● **WHAT THE EXERCISE ASKS**:
In the records, find every line with the word "computer" and copy it out.

Stored dataset items:
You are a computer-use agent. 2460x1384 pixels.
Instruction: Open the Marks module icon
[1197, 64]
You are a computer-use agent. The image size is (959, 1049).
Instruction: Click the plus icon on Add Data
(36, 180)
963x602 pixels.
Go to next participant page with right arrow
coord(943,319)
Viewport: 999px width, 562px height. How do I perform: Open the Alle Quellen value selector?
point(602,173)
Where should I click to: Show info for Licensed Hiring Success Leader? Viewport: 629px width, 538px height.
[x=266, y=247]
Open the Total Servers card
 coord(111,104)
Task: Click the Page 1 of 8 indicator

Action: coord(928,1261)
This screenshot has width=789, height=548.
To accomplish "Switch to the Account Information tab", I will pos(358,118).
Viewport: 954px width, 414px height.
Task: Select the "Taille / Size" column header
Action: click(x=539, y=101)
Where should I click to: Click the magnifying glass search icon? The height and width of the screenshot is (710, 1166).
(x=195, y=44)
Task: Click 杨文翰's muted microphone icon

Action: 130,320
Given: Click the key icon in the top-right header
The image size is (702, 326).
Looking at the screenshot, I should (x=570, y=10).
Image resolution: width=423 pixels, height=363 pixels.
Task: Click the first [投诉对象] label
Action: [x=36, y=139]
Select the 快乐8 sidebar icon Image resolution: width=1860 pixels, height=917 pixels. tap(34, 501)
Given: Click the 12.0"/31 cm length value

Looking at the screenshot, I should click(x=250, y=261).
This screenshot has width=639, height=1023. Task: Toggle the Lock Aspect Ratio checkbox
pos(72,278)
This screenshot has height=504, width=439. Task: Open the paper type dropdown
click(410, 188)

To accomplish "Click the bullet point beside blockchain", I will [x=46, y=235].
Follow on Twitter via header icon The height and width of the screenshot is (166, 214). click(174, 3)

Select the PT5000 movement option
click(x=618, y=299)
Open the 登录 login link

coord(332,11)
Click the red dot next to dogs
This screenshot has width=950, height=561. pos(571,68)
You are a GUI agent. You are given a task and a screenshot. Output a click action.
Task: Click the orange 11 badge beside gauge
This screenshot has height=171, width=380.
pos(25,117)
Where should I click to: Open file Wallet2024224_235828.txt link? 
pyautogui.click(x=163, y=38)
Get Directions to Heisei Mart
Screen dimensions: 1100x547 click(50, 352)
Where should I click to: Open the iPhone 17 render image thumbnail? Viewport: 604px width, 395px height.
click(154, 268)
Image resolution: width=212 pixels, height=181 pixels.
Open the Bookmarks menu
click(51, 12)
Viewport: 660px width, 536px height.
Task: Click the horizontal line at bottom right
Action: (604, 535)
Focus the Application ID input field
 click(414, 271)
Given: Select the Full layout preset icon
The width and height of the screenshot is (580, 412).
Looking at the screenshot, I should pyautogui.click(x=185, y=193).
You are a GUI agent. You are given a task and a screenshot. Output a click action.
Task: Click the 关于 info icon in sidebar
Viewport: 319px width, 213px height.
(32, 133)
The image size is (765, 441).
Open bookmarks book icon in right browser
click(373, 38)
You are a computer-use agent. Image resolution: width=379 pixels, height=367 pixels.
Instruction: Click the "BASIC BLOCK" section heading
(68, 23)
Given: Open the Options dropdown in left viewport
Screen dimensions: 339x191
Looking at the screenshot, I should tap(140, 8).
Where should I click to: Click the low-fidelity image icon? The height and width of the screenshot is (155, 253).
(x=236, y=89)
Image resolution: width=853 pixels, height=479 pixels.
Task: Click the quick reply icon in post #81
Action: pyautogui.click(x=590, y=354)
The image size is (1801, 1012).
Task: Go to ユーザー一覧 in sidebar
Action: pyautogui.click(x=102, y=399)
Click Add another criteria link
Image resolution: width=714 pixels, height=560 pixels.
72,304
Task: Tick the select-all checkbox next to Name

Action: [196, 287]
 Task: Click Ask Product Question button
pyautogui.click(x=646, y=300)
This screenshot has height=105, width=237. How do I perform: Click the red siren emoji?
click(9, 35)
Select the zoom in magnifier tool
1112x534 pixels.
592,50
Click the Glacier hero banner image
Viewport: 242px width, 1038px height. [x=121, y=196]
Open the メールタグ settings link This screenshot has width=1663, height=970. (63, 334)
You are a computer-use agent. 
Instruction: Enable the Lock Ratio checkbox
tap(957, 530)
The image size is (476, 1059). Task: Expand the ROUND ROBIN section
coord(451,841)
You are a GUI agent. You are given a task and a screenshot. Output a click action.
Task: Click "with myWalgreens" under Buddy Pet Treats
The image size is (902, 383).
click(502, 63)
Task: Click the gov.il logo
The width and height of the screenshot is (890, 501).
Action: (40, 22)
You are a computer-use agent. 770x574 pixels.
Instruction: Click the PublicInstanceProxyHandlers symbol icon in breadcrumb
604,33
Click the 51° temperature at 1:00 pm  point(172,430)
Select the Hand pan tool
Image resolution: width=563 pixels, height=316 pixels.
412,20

● **ANSWER TO THIS PROBLEM**:
You are a computer-use agent. 2460x1384 pixels.
You are a computer-use agent. The image size is (959, 1049).
You are a computer-use agent. Image resolution: width=379 pixels, height=367 pixels.
You are a computer-use agent. 
You are a computer-use agent. 770x574 pixels.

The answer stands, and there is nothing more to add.